__Problem to solve__
Output the lines starting with the line that contains "Страхування (316, 49)" and going on through the line that contains "Освіта (385, 49)" as a two-column CSV with the headers "name" and "position". Give one row per line, with each value in its own quoted field and any line breaks replaced by spaces.

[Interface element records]
Begin
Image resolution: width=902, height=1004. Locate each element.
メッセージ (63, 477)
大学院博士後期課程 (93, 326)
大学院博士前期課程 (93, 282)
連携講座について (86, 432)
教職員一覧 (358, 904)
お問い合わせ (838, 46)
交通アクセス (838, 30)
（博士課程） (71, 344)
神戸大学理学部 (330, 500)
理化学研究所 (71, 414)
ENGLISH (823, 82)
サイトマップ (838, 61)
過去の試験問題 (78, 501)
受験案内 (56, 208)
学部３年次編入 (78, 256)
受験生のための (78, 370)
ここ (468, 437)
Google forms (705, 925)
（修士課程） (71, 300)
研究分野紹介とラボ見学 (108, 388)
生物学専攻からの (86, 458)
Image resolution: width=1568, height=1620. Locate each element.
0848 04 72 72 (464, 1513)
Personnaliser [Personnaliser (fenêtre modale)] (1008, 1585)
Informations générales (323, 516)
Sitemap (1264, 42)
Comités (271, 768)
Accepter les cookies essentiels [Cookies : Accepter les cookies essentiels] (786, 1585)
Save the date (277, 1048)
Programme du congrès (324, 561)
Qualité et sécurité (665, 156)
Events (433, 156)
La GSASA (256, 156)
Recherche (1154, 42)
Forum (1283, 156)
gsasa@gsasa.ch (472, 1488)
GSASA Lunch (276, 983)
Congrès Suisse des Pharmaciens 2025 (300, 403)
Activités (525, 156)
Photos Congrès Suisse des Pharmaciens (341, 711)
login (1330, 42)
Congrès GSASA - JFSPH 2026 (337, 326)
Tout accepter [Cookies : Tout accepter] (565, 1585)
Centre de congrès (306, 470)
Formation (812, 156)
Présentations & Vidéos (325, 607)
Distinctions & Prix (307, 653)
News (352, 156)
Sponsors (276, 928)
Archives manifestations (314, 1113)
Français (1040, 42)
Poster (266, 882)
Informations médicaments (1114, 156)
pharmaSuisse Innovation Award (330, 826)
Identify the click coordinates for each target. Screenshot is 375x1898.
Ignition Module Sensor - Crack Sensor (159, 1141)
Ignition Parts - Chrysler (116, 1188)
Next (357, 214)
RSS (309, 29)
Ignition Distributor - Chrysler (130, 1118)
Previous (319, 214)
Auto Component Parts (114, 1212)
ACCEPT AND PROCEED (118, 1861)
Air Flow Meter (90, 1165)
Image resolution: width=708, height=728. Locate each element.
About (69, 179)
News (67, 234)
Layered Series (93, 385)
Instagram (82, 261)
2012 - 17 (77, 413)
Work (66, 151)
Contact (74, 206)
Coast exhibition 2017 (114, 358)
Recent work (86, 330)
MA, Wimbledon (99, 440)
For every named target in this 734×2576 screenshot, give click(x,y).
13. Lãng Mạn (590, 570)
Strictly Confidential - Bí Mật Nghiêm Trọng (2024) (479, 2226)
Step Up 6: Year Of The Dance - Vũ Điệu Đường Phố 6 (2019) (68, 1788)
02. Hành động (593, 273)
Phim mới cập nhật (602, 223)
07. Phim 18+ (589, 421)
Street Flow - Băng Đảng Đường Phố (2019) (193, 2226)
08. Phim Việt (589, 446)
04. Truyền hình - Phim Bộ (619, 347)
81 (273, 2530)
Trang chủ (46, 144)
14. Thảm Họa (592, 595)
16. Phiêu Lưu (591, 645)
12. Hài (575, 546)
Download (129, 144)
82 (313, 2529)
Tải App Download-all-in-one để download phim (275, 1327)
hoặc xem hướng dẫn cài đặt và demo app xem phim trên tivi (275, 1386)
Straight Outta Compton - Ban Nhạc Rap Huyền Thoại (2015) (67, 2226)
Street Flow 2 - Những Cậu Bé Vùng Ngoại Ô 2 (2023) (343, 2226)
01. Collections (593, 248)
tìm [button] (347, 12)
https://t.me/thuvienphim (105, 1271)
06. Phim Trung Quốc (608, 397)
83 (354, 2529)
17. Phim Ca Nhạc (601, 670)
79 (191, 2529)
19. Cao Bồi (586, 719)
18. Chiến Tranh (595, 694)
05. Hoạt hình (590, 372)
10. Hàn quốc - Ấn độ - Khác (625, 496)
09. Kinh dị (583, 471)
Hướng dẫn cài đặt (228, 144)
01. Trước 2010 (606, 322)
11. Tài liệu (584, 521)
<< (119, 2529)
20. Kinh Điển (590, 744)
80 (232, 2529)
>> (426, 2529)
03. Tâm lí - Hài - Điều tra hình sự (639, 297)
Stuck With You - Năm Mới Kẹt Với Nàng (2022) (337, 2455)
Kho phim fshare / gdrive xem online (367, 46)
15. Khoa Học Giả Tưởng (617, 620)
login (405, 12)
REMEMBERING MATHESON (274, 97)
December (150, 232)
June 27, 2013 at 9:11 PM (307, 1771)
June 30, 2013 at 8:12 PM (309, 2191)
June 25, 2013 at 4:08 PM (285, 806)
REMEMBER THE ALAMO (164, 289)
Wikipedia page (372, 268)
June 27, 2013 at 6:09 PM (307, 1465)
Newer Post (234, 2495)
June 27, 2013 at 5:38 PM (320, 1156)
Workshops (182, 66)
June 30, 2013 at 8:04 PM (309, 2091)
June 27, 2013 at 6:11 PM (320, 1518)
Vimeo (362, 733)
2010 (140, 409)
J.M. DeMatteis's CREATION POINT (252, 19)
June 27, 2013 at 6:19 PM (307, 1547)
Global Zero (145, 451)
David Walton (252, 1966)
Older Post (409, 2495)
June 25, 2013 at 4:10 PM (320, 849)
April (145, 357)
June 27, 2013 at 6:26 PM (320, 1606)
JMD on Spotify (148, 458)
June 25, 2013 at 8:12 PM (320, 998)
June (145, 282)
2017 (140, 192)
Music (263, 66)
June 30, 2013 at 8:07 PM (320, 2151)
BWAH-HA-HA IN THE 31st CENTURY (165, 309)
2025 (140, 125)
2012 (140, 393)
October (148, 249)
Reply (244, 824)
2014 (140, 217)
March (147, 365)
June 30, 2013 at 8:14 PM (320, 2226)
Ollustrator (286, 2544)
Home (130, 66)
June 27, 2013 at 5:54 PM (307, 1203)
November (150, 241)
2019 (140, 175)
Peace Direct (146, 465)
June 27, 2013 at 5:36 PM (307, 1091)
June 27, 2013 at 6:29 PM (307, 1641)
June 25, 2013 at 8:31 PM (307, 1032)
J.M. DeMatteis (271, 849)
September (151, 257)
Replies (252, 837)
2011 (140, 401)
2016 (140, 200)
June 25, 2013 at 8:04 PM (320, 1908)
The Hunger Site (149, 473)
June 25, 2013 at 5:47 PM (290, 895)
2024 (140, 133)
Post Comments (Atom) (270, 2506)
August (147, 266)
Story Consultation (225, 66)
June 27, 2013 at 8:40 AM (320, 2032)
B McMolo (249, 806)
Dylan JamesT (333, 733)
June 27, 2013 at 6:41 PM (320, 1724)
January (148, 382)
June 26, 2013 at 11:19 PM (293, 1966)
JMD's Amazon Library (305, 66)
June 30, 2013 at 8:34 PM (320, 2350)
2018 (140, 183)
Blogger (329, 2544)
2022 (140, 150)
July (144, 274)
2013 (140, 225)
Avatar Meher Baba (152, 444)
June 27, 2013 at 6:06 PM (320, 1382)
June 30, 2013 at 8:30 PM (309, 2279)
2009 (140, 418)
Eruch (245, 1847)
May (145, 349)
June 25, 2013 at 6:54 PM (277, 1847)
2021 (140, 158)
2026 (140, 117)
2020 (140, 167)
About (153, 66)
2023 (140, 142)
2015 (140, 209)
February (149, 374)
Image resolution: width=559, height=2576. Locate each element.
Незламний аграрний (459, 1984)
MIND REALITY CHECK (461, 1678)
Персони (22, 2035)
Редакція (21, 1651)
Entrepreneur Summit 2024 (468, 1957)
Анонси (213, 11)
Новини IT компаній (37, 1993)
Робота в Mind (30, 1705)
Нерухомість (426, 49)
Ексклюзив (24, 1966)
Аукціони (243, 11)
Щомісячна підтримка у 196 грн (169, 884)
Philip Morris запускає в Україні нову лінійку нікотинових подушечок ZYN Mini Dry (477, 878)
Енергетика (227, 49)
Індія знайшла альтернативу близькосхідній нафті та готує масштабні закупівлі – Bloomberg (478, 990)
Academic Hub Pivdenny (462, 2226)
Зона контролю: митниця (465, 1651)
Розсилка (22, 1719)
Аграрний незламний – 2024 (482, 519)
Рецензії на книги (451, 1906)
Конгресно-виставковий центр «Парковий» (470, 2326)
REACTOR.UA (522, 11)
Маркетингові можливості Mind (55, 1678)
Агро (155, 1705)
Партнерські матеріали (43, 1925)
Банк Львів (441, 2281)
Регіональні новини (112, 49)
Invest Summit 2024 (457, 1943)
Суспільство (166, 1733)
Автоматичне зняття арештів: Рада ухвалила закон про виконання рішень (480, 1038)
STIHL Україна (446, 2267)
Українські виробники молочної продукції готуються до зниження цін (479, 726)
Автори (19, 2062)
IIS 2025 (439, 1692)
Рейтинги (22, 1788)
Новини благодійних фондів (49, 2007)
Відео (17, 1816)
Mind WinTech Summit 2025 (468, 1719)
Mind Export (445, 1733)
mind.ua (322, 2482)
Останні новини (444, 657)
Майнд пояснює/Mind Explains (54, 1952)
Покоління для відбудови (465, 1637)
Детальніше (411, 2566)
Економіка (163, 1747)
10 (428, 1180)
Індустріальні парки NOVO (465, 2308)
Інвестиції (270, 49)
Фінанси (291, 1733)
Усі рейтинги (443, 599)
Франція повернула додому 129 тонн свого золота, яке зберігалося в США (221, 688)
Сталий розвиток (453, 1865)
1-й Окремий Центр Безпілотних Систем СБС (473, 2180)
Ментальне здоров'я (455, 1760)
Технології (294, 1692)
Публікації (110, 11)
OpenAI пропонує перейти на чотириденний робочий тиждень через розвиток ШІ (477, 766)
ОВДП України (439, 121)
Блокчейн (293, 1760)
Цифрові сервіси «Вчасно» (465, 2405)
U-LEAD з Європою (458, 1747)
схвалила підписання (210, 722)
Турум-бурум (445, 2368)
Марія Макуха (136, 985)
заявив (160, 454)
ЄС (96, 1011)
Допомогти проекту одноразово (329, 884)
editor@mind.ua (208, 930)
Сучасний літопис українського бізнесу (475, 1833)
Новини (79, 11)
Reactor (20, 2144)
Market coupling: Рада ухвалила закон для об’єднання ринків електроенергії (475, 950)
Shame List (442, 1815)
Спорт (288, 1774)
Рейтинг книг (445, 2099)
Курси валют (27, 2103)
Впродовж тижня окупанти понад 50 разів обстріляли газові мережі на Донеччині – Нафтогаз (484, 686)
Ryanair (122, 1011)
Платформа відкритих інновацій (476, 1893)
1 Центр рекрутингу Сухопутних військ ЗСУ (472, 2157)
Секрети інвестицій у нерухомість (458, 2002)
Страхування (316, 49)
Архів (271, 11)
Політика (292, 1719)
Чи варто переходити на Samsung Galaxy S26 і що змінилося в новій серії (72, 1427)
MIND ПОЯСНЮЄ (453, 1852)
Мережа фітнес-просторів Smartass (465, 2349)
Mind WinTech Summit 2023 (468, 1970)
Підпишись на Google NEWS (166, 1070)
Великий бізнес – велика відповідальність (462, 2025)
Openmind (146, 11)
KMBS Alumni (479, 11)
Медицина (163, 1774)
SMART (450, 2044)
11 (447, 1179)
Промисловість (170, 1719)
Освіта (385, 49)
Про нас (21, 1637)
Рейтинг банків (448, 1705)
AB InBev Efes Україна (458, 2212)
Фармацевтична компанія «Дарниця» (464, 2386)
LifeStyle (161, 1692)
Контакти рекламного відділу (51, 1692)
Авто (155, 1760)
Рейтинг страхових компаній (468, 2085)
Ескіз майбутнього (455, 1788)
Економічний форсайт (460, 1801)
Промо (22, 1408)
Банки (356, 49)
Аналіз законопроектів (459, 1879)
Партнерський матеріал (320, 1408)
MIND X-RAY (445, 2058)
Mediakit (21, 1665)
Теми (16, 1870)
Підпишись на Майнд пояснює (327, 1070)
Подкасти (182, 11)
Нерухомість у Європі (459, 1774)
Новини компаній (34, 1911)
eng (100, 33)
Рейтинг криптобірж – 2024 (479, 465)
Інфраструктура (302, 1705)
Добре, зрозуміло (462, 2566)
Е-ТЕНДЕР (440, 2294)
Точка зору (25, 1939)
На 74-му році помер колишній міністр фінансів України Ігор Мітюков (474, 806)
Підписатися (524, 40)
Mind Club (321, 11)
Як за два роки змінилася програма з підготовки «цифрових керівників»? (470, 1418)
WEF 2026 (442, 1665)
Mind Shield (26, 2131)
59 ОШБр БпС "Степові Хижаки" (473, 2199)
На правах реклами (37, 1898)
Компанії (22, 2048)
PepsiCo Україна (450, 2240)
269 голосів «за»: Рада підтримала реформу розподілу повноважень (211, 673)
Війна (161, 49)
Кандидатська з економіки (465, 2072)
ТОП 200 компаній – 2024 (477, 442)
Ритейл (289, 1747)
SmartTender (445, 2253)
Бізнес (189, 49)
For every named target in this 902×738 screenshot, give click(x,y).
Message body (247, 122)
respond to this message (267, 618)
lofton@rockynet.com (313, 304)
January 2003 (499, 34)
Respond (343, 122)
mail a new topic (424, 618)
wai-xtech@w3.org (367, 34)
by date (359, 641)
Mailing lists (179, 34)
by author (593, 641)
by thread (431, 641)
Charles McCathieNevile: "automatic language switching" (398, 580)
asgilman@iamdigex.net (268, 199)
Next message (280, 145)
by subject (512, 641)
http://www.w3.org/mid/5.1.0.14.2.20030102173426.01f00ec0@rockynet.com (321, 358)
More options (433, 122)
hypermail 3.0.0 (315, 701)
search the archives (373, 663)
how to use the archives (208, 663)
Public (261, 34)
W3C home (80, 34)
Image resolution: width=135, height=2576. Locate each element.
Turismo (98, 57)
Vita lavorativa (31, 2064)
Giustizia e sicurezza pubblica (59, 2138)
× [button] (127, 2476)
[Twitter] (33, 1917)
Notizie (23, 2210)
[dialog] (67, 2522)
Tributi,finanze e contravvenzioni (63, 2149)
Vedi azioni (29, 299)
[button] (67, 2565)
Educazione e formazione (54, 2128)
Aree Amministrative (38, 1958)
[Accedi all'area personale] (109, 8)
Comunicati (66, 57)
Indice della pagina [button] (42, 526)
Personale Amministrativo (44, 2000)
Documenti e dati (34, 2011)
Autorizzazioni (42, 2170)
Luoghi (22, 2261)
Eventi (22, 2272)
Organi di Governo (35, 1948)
End
__Response for this exercise__
name,position
"Страхування","(316, 49)"
"Архів","(271, 11)"
"Політика","(292, 1719)"
"Чи варто переходити на Samsung Galaxy S26 і що змінилося в новій серії","(72, 1427)"
"MIND ПОЯСНЮЄ","(453, 1852)"
"Мережа фітнес-просторів Smartass","(465, 2349)"
"Mind WinTech Summit 2023","(468, 1970)"
"Підпишись на Google NEWS","(166, 1070)"
"Великий бізнес – велика відповідальність","(462, 2025)"
"Openmind","(146, 11)"
"KMBS Alumni","(479, 11)"
"Медицина","(163, 1774)"
"SMART","(450, 2044)"
"11","(447, 1179)"
"Промисловість","(170, 1719)"
"Освіта","(385, 49)"